Covers – In the anthology After Montaigne writers compose “covers” that re-voice and update Montaigne’s classic essays in their individualized voices and in a more contemporary key.

Sampling – Wayne Koestenbaum irrepressibly drops literary quotes, film references, and pop cultural memes in his work like a sound engineer samples recognizable titbits of songs or beats.  

Lip-synching – David Shields’s Reality Hunger uses quotes which are not identified as quotes; he “lip syncs” the quotes as if he were saying them himself.

Remixes – Ta-Nehisi Coates’s Between the World and Me could be considered a remix of James Baldwin’s The Fire Next Time. Coates references Baldwin in his work yet also differs more widely from his original—thus, a subtle if not exact distinction between a remix and a cover.
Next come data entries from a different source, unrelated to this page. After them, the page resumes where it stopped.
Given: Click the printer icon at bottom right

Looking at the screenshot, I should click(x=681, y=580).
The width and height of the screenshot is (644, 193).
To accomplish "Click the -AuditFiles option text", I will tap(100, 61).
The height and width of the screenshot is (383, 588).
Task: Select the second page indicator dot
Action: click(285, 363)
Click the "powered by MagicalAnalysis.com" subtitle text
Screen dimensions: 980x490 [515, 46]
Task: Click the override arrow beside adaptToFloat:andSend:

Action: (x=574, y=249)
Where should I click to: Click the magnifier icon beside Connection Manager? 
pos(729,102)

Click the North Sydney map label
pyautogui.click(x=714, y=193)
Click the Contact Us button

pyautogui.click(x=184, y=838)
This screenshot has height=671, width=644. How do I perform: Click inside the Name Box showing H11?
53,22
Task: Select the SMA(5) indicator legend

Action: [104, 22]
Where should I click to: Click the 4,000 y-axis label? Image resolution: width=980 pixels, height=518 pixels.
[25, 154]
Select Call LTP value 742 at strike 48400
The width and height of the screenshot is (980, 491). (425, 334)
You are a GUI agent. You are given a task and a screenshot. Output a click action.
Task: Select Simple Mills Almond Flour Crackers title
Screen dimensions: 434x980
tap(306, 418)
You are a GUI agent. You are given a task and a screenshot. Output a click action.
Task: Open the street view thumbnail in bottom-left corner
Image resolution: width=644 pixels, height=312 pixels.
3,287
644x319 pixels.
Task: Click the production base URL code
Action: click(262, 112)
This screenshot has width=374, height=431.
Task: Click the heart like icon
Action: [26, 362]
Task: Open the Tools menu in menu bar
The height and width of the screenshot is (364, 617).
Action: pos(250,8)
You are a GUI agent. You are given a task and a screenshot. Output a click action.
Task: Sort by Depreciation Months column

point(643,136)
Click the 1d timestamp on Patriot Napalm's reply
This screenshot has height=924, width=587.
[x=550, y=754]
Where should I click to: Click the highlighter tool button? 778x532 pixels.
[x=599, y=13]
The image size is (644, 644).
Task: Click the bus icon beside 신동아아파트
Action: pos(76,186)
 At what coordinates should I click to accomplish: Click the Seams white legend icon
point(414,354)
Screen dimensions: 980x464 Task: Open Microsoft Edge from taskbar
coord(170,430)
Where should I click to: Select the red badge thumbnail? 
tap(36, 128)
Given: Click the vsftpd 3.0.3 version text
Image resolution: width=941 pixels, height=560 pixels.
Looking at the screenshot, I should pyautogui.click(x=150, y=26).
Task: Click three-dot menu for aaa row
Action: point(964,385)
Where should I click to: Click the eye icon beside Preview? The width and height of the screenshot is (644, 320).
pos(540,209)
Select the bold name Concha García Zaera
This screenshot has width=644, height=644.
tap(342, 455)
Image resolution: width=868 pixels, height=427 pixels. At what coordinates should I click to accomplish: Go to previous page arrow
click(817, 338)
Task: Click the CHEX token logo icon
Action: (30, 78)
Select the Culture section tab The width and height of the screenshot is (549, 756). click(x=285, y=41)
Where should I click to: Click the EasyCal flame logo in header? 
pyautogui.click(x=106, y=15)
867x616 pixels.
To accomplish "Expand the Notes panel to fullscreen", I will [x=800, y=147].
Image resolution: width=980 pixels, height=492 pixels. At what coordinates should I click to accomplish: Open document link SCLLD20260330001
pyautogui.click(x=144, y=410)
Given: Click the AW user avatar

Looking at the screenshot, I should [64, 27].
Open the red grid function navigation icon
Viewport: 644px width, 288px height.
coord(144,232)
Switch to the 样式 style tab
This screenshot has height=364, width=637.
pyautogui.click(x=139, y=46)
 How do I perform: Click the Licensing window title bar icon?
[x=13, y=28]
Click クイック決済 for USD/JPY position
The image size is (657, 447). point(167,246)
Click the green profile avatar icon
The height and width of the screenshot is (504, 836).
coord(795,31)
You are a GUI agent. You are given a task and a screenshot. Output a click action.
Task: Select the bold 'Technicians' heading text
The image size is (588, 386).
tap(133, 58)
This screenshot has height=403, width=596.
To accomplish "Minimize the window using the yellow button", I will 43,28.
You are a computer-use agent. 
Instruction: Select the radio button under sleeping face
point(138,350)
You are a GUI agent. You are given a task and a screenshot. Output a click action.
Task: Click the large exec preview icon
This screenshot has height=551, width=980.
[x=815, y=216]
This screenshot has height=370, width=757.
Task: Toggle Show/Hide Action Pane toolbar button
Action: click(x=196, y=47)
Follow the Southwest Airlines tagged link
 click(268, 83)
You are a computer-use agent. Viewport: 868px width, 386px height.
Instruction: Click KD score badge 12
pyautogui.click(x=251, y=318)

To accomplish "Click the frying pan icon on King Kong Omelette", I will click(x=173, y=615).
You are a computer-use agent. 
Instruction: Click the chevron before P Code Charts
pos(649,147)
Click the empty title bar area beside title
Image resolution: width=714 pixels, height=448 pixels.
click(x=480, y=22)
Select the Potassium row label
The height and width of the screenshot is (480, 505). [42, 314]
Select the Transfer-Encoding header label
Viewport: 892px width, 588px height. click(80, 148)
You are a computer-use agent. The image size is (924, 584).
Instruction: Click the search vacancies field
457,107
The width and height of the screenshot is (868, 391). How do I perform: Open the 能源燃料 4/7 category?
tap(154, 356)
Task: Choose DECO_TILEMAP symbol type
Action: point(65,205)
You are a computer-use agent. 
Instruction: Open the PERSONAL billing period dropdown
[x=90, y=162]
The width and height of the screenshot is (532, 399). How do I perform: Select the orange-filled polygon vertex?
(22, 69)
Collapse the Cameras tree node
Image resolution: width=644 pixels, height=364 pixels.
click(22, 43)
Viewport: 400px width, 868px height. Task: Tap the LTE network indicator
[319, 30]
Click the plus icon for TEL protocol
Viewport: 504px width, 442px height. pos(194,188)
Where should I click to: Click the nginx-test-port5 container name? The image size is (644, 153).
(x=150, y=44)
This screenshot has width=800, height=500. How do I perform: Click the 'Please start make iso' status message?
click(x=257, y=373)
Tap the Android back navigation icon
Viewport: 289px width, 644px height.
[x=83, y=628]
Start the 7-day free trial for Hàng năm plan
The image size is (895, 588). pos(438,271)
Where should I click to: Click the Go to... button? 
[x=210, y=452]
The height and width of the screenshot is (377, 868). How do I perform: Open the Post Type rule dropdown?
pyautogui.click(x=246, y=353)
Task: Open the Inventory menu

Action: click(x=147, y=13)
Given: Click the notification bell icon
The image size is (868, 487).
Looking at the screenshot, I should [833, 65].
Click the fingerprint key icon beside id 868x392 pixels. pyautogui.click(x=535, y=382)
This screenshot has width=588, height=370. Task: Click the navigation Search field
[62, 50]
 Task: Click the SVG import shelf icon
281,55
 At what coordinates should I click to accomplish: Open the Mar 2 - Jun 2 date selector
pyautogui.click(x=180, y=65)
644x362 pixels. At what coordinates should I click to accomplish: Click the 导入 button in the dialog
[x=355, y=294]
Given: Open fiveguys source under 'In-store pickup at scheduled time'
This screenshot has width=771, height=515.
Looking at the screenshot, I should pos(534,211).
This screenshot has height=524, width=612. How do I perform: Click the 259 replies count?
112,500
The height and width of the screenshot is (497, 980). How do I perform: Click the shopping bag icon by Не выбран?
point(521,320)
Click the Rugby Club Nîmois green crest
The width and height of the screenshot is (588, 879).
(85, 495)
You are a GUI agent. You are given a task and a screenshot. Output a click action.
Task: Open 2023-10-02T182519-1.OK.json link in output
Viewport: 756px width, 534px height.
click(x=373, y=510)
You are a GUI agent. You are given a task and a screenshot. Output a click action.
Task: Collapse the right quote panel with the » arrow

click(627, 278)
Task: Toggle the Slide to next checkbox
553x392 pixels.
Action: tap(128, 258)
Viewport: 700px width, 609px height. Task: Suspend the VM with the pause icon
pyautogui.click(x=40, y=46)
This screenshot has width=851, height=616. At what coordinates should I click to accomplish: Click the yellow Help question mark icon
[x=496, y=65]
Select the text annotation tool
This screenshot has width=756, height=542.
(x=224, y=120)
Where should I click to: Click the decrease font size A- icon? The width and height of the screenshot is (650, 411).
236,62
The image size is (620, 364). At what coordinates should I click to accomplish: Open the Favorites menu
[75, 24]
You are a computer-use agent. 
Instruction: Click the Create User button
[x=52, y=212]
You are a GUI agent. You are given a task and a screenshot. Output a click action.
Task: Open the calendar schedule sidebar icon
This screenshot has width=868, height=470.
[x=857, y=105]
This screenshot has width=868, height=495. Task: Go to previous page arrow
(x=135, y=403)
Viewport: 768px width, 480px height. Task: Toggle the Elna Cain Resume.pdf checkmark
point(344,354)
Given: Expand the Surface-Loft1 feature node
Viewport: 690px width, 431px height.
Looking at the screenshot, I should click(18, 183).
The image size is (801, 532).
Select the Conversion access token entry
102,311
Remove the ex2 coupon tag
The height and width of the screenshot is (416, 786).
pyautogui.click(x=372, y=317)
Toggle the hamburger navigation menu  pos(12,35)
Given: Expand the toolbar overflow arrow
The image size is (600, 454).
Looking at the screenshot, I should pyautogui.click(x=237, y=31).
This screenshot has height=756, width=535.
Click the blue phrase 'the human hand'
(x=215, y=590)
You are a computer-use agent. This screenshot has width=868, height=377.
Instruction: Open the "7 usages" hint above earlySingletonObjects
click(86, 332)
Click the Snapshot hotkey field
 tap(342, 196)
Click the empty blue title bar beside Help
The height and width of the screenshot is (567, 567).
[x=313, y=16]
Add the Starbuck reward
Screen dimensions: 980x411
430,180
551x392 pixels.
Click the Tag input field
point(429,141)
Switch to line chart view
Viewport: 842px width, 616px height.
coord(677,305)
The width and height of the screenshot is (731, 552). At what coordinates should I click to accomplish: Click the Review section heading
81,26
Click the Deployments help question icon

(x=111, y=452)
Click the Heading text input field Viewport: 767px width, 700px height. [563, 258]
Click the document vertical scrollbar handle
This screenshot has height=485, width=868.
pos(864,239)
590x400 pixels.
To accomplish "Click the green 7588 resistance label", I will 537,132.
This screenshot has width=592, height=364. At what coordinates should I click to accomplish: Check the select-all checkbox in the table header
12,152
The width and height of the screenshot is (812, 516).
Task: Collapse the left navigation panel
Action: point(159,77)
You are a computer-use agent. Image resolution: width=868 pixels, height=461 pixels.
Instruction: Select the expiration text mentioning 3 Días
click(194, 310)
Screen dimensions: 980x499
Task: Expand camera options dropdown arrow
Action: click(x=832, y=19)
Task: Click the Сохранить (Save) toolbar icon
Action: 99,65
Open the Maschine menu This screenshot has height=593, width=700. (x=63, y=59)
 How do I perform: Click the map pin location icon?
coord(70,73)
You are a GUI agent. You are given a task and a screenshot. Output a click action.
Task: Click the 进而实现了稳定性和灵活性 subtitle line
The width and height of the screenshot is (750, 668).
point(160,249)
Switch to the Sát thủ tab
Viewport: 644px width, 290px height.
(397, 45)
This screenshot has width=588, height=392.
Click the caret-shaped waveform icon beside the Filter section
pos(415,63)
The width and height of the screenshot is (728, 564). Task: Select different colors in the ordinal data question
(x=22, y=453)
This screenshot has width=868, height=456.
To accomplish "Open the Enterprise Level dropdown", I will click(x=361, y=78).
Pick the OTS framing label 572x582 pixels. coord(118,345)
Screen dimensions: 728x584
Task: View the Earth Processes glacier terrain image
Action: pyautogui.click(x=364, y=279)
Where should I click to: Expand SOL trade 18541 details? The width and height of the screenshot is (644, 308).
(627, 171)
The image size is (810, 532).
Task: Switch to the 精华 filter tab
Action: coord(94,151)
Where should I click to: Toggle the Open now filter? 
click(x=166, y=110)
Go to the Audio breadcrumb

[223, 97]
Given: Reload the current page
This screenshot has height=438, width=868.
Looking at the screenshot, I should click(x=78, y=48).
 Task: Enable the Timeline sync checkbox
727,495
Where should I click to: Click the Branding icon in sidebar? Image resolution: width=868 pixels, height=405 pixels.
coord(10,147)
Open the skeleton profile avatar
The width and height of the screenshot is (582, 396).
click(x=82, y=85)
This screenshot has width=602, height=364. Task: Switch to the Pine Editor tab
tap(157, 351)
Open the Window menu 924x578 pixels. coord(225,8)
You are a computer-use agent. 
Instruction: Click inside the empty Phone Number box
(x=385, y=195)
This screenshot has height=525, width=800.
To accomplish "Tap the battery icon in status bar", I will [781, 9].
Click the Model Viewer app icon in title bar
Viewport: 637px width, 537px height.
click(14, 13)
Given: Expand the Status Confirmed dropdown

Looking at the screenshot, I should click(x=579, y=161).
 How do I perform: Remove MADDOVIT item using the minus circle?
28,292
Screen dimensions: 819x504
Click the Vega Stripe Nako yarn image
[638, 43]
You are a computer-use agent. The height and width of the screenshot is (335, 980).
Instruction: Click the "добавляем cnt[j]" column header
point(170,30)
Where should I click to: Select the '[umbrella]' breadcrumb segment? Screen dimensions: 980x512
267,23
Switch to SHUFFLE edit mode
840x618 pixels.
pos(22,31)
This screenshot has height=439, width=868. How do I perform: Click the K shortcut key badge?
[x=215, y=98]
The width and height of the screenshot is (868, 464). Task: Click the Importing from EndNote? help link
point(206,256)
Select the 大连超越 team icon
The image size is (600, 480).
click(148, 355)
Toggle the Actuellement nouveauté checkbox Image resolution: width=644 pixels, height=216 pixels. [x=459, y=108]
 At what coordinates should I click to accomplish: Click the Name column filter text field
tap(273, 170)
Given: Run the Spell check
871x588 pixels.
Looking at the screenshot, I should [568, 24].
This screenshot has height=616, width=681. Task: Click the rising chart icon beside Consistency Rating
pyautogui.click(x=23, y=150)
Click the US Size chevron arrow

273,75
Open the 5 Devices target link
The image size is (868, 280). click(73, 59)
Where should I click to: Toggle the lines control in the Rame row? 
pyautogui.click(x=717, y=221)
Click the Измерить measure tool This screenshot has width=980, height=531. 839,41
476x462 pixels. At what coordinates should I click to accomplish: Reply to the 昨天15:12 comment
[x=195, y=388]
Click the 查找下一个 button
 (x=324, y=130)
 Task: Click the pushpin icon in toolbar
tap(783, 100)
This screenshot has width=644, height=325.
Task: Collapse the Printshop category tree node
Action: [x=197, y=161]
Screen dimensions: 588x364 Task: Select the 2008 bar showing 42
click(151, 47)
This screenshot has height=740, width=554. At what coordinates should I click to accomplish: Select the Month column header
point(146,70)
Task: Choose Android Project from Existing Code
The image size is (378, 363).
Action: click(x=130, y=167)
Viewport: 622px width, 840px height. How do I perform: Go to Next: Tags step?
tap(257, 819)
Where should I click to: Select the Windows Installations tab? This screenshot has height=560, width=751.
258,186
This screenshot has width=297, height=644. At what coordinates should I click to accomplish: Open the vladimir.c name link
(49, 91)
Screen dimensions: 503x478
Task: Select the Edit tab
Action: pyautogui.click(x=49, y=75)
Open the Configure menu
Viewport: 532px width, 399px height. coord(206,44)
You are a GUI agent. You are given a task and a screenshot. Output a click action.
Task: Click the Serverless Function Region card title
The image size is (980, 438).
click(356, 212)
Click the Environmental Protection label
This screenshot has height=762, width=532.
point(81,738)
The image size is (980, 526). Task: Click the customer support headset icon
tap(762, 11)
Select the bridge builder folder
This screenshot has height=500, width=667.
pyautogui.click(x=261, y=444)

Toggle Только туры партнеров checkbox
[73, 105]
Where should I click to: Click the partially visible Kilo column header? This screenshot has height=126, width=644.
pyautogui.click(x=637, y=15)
Similarly, Geoff Dyer’s Out of Sheer Rage remixes the literary criticism of D. H. Lawrence.  

Litany – Joe Brainard’s “I Remember” follows a pattern of minimalist repetition like a Philip Glass song: each sentence begins “I remember…”

Lament – Aisha Sabatini Sloan describes her operatic essay “D is for the Dance of the Hours” as a “lament.” But, like opera, Sloan’s essays make use of the whole emotional range deployed by arias, mad songs, motifs, recitative, and overtures, too, even as they often reference pop music and divas.    

Riffs and noodling – Luc Sante has described his entire writing process as “noodling.” Likewise, we might hear many of Elena Passarello’s pieces in Let Me Clear My Throat as noodling around or riffing on a subject more than obeying any other structural paradigm.

Shredding – Indulgent, face-melting virtuoso feats of showmanship with squealing whammy bars, pyrotechnics, distortion effects, acrobatics that inflict self-harm and, just maybe, eating a live bat’s head: among essayists, Sir Thomas Browne and D. H. Lawrence are “shredders” as are Ander Monson and Giannina Braschi. 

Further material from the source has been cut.